Someone somewhere decided that it would be really good for the world if a woman became a mother once she gave birth. Correction: Someone somewhere decided that it would be really good for the world if a woman became a mother and nothing else once she gave birth.

For representation only.

In this giant negation of womanhood not entirely unlike the hundred other kinds of negation she is subjected to in society, the subject of control remains as ever a woman’s sexuality, the site, as always, her body. Ah, patriarchy! Motherhood is almost too convenient for its mechanisms and how they play out. Since a new mother feels a distance, an alienation almost from her own body – she has, after all, spent nine months sharing it with her soon-to-be child, whom my doctor frequently referred to as “parasite”, but that’s another story! – it is a simple enough “truth” to bear down on her. As you nurse endlessly, you might, for instance, forget that your breasts once had sex appeal. Or if the stretch marks automatically branded your body as forever undesirable. And while you feel all this, the world around keeps sending you messages, some subliminal, some more direct that all basically boil down to the same thing: You are now a mother and nothing else, hence nothing else is more important. Especially not your body, not your sexuality.

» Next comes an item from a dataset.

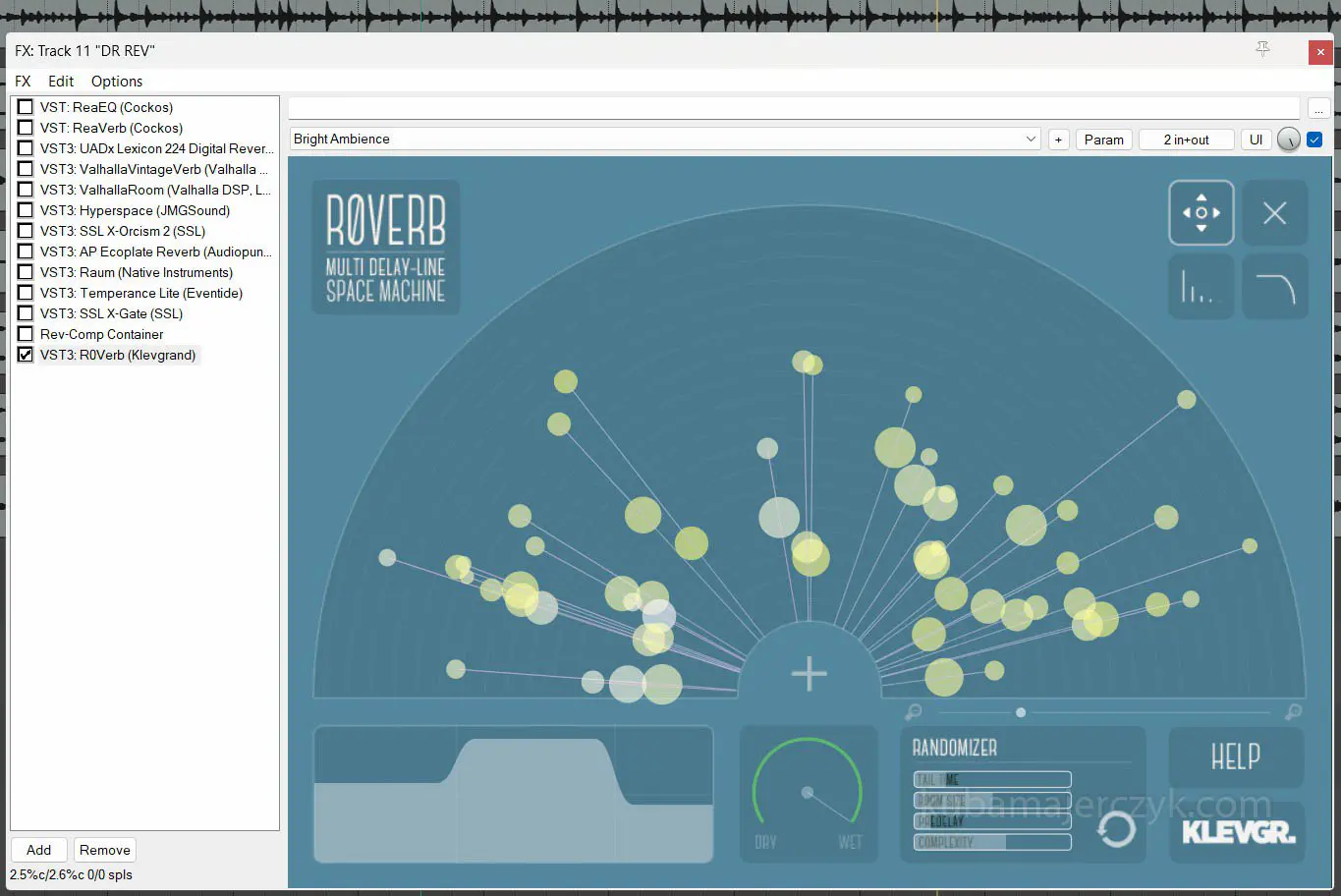The width and height of the screenshot is (1341, 896).
Task: Click the randomizer refresh arrow icon
Action: [x=1116, y=829]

A good mother is invariably an unhappy one, apparently. Sample a quick exercise and do the Math yourself: Ask all the mums around you about their kids, what they do for them, how much they have to do for them, and chances are you’re in for endless rants and cribs. By this logic, we have plenty of good, unhappy mothers about.

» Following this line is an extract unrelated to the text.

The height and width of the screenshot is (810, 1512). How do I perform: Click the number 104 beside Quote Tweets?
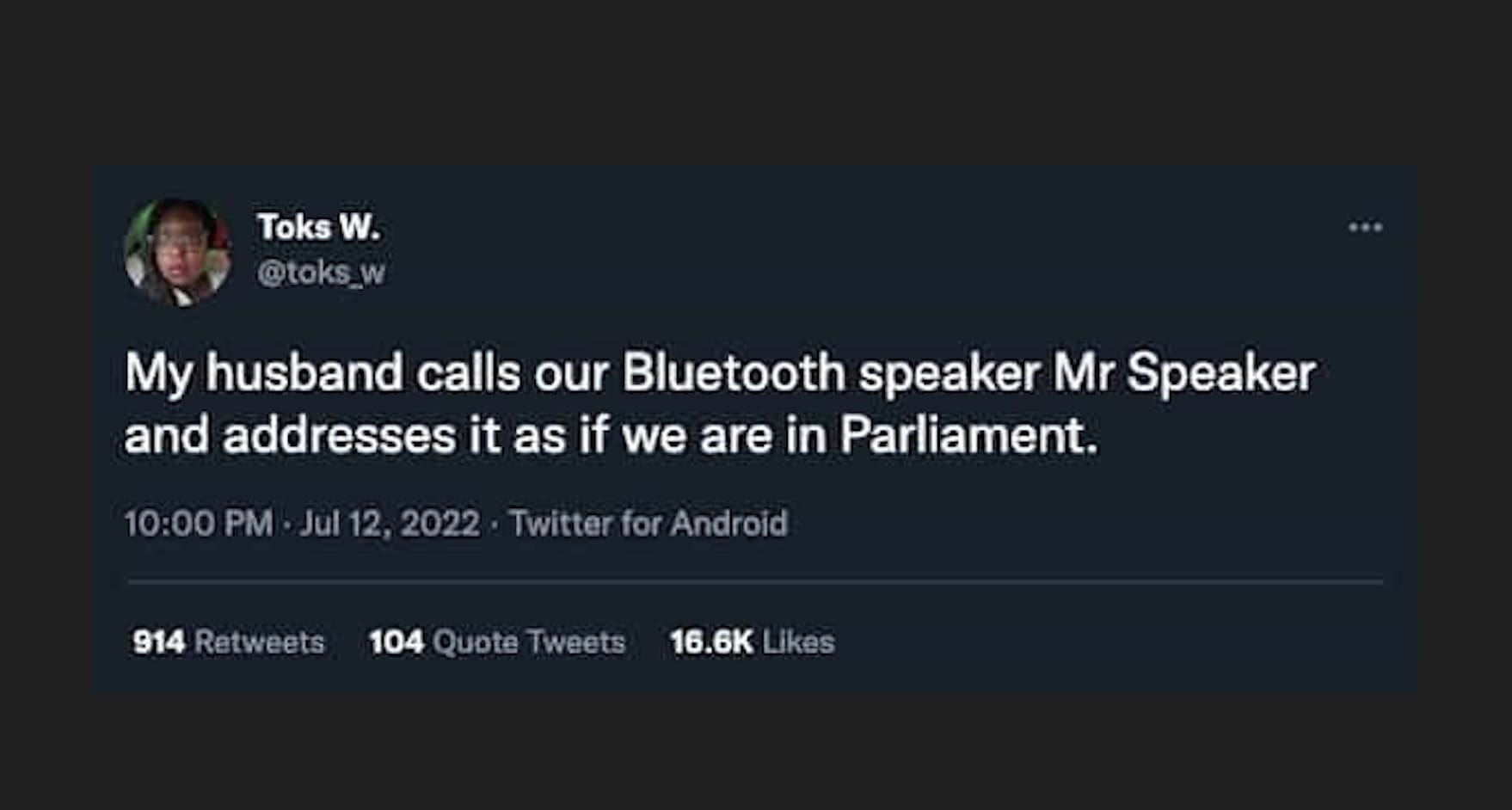click(396, 642)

But, like any other fight, you’ve got to fight this one too. An active libido generally aids you along I found, and besides, the only kind of mother I was and am interested in being is a happy one.

Which is why, when the call for an anthology showcasing erotic writing by mothers came along called exactly that – “If Mom’s Happy” – I looked upon it as more calling than call. When my story was accepted, I was thrilled to be part of a group that celebrated the sexuality of mothers – here were 15 sexy moms, so to be speak, showcasing via the form of the short story, what I had been feeling so strongly. As one of the mums here put it succinctly, ‘Look, I have a kid. I’m not dead.’

Alive and kicking I might add. And getting our kicks too – welcome to motherhood. A happy one.